- [TEXTO BASE]:
Durante varios años, me tocó perseguir por España a José Manuel González- Páramo, representante de nuestro país en el Banco Central Europeo hasta 2012. Siempre me hacía sonreír cuando, a la primera oportunidad que tenía en cualquier evento oficial, Páramo se ponía muy serio y decía: “el mercado laboral de España es el peor y el más injusto de cualquier país desarrollado”.
Esto es algo que es bien conocido entre muchos economistas, pero que la mayoría de los votantes desconoce por completo. Si le preguntan al votante medio por qué España sistemáticamente ha tenido la mayor tasa de paro de la Unión Europea prácticamente desde que entró en el bloque, la gente les hablará de que hay mucho engaño, de que hay mucho vago, de que hay mucha gente que no quiere trabajar en tal y cual sitio porque pagan poco. Si encuentran a gente leída, les explicarán que la generación de empleo ha de ser baja, necesariamente, en un país con las misérrimas tasas de crecimiento económico que hemos visto bajo PP y, sobre todo, PSOE.
Todas esas explicaciones oscilan entre lo erróneo, lo absurdo y lo incompleto.
El problema fundacional del mercado laboral español es el Estatuto de los Trabajadores de 1980. Esta norma se suponía que iba a modernizar las relaciones laborales del país, anquilosadas en el nacional-sindicalismo de la época franquista, y lo único que hizo fue empeorar las cosas en todos los sentidos.
Los años 1980 y 1990 son, en otros países occidentales, un paraíso perdido de creación de empleo y despegue económico, con precios del petróleo por los suelos y economías desregulándose: en España son el apogeo de la cultura del pelotazo del PSOE de Felipe González y el derroche propio de los fastos de 1992.
Cuando salí de la universidad en 1996, el desempleo español apenas estaba empezando a bajar después de llegar al 26% y para montar una empresa había que hacer volteretas mortales, y la gente aún me pregunta por qué emigré a Australia.
La reforma laboral del PP de 2012, justo el año en que Páramo dejó el BCE, fue una de las típicas oportunidades perdidas del mandato de Mariano Rajoy, una era que resulta más irritante cuanto más nos alejamos de ella. En ese año, había casi total consenso entre los economistas e incluso el Ministro de Economía, Luis Guindos, en que había que ser ambiciosos y buscar un contrato único que simplificara la inútil maraña de normas y excepciones que frenan la contratación y que solo puede navegar la gran empresa con sus legiones de abogados corporativos. La gran empresa y los sindicatos entonces se unieron para apuñalar a toda España por la espalda.

- [FILAS DE DATOS]:
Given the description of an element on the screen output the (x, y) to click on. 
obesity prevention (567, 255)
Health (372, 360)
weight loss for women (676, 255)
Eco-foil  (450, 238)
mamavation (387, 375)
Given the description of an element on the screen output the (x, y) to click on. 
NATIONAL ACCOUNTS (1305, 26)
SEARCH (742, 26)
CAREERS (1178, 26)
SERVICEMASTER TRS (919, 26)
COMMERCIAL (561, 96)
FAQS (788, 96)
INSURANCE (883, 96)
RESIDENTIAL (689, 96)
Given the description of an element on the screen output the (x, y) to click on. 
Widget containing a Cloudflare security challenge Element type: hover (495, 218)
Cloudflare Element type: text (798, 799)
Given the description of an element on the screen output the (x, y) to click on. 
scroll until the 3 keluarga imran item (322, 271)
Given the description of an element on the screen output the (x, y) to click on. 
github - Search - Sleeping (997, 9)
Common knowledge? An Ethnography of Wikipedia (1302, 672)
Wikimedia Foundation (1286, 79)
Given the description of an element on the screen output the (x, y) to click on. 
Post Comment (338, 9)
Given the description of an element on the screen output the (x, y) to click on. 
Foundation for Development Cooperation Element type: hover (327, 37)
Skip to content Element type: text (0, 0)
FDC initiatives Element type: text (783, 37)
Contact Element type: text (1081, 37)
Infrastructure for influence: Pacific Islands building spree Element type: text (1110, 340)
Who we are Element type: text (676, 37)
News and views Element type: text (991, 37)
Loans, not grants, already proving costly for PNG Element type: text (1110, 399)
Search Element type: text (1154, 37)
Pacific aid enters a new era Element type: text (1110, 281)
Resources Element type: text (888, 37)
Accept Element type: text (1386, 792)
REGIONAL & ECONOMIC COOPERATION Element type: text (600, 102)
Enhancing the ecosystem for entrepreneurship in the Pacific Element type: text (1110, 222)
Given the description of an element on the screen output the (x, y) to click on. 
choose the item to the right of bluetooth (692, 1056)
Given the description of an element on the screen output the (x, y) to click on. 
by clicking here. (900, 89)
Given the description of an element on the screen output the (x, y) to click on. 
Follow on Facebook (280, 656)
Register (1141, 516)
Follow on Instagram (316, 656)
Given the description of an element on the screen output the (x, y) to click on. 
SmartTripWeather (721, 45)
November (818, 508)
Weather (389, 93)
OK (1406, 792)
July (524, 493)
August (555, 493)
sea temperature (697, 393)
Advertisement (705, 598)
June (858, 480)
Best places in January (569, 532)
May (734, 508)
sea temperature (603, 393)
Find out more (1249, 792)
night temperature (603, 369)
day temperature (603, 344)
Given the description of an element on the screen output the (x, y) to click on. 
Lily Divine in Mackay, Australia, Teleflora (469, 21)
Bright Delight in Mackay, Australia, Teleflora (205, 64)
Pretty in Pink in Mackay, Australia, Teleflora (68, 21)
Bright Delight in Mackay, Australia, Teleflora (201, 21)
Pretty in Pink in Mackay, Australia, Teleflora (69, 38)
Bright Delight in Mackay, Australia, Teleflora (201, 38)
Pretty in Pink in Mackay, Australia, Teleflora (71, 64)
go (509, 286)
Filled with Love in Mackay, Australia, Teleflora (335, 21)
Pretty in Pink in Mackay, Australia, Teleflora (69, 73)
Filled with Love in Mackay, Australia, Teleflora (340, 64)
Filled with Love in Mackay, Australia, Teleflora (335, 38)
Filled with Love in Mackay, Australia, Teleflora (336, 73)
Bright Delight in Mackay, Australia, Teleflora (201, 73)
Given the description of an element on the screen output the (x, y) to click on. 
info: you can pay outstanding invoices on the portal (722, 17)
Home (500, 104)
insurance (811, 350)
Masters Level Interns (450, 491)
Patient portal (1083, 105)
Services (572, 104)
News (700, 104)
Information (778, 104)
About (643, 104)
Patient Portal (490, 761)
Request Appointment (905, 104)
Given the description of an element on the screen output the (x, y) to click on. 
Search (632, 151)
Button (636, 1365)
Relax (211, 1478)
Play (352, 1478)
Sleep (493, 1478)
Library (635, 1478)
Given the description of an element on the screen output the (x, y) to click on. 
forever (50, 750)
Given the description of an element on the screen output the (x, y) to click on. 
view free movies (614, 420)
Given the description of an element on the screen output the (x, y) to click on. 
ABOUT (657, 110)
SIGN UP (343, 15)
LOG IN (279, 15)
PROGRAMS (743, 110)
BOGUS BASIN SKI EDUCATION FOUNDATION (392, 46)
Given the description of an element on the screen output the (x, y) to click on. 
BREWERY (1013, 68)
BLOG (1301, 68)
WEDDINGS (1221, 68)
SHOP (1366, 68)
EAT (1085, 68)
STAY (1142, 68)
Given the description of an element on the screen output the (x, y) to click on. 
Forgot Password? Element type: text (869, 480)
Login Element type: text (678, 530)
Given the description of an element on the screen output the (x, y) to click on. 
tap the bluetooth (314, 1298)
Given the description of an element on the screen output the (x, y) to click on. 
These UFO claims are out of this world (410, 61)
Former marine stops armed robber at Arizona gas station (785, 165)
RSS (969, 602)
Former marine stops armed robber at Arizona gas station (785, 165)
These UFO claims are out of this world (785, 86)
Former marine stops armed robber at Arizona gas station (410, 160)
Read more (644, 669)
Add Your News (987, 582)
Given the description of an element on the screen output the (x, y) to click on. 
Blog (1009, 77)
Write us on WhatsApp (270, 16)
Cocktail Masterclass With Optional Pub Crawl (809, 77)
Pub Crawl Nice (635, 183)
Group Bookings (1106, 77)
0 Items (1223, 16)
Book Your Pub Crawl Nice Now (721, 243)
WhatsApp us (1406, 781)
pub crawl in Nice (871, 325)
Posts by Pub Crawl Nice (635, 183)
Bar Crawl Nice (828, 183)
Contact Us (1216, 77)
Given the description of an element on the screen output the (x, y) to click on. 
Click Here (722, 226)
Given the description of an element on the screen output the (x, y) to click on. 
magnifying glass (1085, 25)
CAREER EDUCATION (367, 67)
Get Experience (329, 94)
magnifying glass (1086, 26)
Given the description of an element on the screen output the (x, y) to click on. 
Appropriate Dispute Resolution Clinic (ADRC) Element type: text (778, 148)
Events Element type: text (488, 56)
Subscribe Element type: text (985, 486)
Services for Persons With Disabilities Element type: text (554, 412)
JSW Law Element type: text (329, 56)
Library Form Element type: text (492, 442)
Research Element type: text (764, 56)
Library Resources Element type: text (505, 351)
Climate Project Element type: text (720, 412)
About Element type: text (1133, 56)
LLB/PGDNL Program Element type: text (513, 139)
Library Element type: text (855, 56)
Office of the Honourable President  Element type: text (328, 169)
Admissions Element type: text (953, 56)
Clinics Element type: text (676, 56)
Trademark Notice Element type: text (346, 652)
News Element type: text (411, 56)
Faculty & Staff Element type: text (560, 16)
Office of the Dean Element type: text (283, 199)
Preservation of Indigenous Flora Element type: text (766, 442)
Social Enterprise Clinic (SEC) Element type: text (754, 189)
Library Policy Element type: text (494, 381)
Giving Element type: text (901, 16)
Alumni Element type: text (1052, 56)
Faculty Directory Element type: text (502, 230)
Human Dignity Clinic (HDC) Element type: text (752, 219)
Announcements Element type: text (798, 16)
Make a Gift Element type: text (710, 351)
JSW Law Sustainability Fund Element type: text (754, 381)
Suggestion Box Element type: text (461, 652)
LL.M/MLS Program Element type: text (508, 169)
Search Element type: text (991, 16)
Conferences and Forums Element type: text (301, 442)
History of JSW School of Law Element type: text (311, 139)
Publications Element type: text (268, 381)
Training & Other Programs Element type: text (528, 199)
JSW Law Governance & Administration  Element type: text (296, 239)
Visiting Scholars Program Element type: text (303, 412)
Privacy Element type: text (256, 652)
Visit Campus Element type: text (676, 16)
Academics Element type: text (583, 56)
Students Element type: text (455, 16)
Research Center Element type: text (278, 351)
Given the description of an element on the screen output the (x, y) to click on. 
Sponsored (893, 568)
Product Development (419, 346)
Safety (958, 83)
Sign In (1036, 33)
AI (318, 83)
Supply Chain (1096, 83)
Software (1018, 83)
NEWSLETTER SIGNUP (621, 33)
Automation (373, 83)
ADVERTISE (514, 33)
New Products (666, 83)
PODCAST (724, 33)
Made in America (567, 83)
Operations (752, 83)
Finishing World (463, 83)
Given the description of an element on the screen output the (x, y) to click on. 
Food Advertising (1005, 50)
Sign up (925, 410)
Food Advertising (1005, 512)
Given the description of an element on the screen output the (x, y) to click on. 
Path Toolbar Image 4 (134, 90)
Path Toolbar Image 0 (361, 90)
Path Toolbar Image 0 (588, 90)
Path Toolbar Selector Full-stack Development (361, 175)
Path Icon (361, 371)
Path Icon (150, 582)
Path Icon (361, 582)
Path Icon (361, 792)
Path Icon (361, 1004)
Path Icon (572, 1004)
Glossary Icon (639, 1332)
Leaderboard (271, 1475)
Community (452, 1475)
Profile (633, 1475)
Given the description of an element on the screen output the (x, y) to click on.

- [QUÉ SE PIDE]:
A: En el texto sobre el mercado laboral español, ¿por qué en 2012 se proponía buscar un contrato único? Explícalo en una a tres frases.
B: Prosigue el texto sobre el mercado laboral español a partir de su última frase.

- [RESPUESTAS ESPERADAS]:
A: El contrato único debía simplificar la inútil maraña de normas y excepciones que frenan la contratación. Según el texto, esa maraña solo puede navegarla la gran empresa con sus legiones de abogados corporativos. En esa necesidad coincidían casi todos los economistas e incluso el ministro de Economía, Luis Guindos.

B:
Esta alianza pudo ser pergeñada porque la gran empresa se alió en la CEOE con el poderoso sector turístico, que busca mano de obra barata y temporal y estaba preocupado por tener que pagar salarios dignos a sus empleados y no poder tratarlos como siervos de gleba: porque, España, entiéndanlo, para los turistas extranjeros es el lugar donde vienen a mojar y a vomitar en la acera, y para recoger preservativos de la calle y limpiar vómitos no hacen falta títulos de gestión hotelera.
Esto frenó el paso al contrato único y muchos de los cambios en profundidad de la reforma que se habían propuesto: hablamos de cosas como reducir el papeleo para que un empresario pueda, por ejemplo, contratar una banda que toque en su bar (sin pagar en negro); o para que otro pequeño empresario pueda aumentar el número de sus asalariados sin tener que pedir permisos a todos los ministerios del estado y soltar enormes cantidades a la Seguridad Social, o poner una maceta en la ventana de la oficina sin necesidad de un informe de impacto medioambiental.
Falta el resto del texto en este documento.